I'll pass your clip along to the family. Incidentally, I will be sending you the DVD movie of the Sefer Torah dedication party we had in our house last December. I just finished it yesterady. You will see many familiar faces and I added a very cool musical sound track.
Best regards,
Abba
Spelling of 'Warhol' aside, this irritates me on SO many levels. First of all, when he's like "you got your 15 minutes of fame!" it seems SO dismissive to me. This is not my 15 minutes of fame. This is part of my job. I hope one day I get my 15 minutes of fame, and I hope it's not from some local evening news piece that interviewed me cause I teach a class related to a specific topic, I hope it's when some of my research gets national attention. And you know what, i do important research, and I bet some of it will eventually get media attention. But to my dad this interview in my first year as an assistant professor is as big as I'm ever going to get?
And second, AGAIN with the sefer torah religion thing. Like I get that this is a big deal to my dad, but can he just for ONCE send me a message that does not have religious content involved?
So last time I just ignored his email and never wrote back to him. B thinks this is the wrong strategy, he thinks I should be honest about how much it irritates me to get these types of emails, because if I don't they will keep sending them. B thinks my dad is trying to wear me down by constantly sending me religious comments.
So I drafted an email back, but I would love for the internet to weigh in...should I just not respond, my regular strategy? Or should I make an attempt at actually trying to communicate that his religious emails irritate the crap out of me. Also the dismissive thing.
Dear Abba,
I doubt this is my 15 minutes of fame..I would hope at least some of my research gets some media attention at some point. :) This is just par for the course when you're a professor at the biggest university in a metro area, and I'm betting this won't be the last time I'm interviewed as a local expert on something. :)

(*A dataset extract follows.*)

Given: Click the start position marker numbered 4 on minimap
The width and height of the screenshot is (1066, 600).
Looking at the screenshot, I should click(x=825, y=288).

I know you're excited about your new sefer torah, but I don't want to see a video of how you spent the money that would have gone towards my wedding if I had married a Jew on a "family heirloom" that we all know is going to E. I think it would be better for both of us if you didn't mention religious things when you email me. You know I'm not religious. I don't want to talk about religion or your religious ceremonies with you. I don't want you to send me videos of your religious ceremonies, anymore than you wanted to see the video of my wedding, or pictures of my christmas tree. Let's just keep religion out of things entirely, because it just brings up hurt feelings. I'm not sure if you DO want to have a relationship with me, but relationships are usually built on commonalities, and sending me emails with religious content is not the way to go, since that is not something we have in common. Why don't you tell me about something else going on in your life?
-Abandoning Eden
What do you think? I feel like I'm kinda overreacting, but I also feel like I'm tired of my dad giving backhanded compliments like "this is your 15 minutes of fame" and I'm SUPER tired about getting emails about religious things.